Everything worth pursuing is difficult, and the martial arts are no different. Just looking at someone practicing, you might be deceived about how hard it is to do the right thing in the right way. There is much to remember and every martial art demands a level of control over your body that takes a long time to gain. Throwing a punch or a kick might be easy, punching and kicking the right way takes real effort.

Form Matters

It’s not just about knowing the moves and knowing when to use them, it’s about repeatedly making those movies in a crisp, efficient, powerful way. Anybody can strike. Basically anybody can get lucky and block a punch once in a while. But, the whole point of studying the martial arts is to cease being just anybody.

The dividing line between the guy who just gets lucky in a fight and someone who has taken the martial arts seriously is not just what he does, but how he does it. In other words, form matters. Certainly good form shows when you are watching someone who has it, but it’s not just about aesthetics. Good form is the key to power. Good form is about taking energy lying dormant in other parts of the body and putting it to use at the point of contact. In this sense, the study of martial arts is the study of form above all.

A Little Goes a Long Way

Even those who become black belts never make so large a jump in their knowledge of the martial arts as those who move from a white to a yellow belt. The white belt, the absolute beginner, moves from knowing nothing to knowing something. That is as big a jump as it is possible to make.

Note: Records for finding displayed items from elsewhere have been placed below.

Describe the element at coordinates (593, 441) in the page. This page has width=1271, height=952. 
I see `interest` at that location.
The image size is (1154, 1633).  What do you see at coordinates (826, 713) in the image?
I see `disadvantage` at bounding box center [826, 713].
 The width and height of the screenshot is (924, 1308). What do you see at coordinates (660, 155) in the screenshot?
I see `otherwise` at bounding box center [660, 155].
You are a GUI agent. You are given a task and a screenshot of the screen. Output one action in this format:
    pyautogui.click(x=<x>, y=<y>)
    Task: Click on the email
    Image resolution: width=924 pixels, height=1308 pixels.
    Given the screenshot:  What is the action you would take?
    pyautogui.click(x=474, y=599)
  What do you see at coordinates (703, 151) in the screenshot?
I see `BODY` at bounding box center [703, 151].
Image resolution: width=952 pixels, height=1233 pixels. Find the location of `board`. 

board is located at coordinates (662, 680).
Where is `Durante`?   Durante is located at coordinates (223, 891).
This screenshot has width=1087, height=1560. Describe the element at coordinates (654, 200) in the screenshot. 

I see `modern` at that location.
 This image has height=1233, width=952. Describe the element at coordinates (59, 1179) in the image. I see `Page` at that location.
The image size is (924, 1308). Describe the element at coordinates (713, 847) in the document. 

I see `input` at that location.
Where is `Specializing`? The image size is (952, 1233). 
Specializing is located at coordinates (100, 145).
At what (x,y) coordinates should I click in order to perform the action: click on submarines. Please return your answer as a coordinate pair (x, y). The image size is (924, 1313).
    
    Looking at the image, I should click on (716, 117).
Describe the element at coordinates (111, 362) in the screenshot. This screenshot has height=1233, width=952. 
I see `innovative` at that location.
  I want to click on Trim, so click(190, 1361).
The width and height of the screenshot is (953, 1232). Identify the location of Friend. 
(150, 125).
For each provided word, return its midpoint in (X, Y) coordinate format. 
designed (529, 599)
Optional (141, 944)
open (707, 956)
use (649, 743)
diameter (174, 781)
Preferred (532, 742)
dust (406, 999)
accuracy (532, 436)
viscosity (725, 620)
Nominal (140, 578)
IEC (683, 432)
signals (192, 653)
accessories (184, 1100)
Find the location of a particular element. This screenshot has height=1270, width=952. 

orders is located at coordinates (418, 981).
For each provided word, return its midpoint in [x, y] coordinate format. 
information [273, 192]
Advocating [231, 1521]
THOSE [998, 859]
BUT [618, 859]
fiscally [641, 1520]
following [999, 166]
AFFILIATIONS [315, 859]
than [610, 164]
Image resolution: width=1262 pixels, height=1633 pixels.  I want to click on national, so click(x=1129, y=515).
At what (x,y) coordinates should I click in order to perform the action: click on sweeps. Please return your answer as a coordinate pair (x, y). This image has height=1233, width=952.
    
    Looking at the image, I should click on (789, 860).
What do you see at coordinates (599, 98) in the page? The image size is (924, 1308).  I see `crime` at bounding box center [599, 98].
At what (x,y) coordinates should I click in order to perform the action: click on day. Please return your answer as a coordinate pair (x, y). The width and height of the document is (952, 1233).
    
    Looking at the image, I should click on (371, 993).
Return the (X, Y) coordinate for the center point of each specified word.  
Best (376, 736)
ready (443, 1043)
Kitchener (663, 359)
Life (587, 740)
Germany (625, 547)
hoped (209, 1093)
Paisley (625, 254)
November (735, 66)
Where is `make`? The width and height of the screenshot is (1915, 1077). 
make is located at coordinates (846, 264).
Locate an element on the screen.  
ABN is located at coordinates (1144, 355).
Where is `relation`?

Along with going from knowing nothing to knowing something, the student goes from being very vulnerable in a dangerous situation to being less vulnerable. Even knowing the basics, how to stand, how to block, how to kick and throw a powerful punch goes a long way to making you less of an easy target.

You’re Going to Get Hurt

The Martial Arts are just a part of life and the reality about life is that sometimes you’re going to get hurt. You’re going to get hurt even more often in studying the martial arts than in a lot of areas since, obviously, it’s a discipline whose object is to hurt people.

You’re going to be sparing, and your opponent is going to strike a little too hard. You’re going to lose control of a kick and slam your shoulder into the floor when you fall.

But, studying the marital arts throws into high relief the truth that the only right response is to fight through it. Learning to get back up, to shake it off, to keep yourself focused on winning in spite of the pain is a skill too few really develop.

Hierarchy is Real

The martial arts studio is different from almost every other setting in American culture because it is unapologetically hierarchical. Nursing the illusion, as a beginner, that you are the equal of the master is a good way to get some bruises, if only to your ego.

Of course, the outward signs of the hierarchy are artificial. The belt system only indicates your level of recognition. Ideally, your level of recognition would match your level of skill, and in a good school there will be a high level of correlation between the two. But, as in everything else, it is not the outward visible signs that matter.

There is a deeper hierarchy that has as its only outward sign ability. The black belt can do things the beginner simply cannot, and that is the mark of a deeper, inflexible hierarchy. Disregard this one, and suffer the consequences.

These lessons don’t only apply to what happens at karate lessons. They apply to the real world, to everyday life. The greatest benefit of studying the martial arts so far has been to see this: that what happens in the lessons is only amplified reality, a bright light thrown on normally more hidden truths. And that is why, so far, karate has not been merely an exercise for the body, but also one for the soul.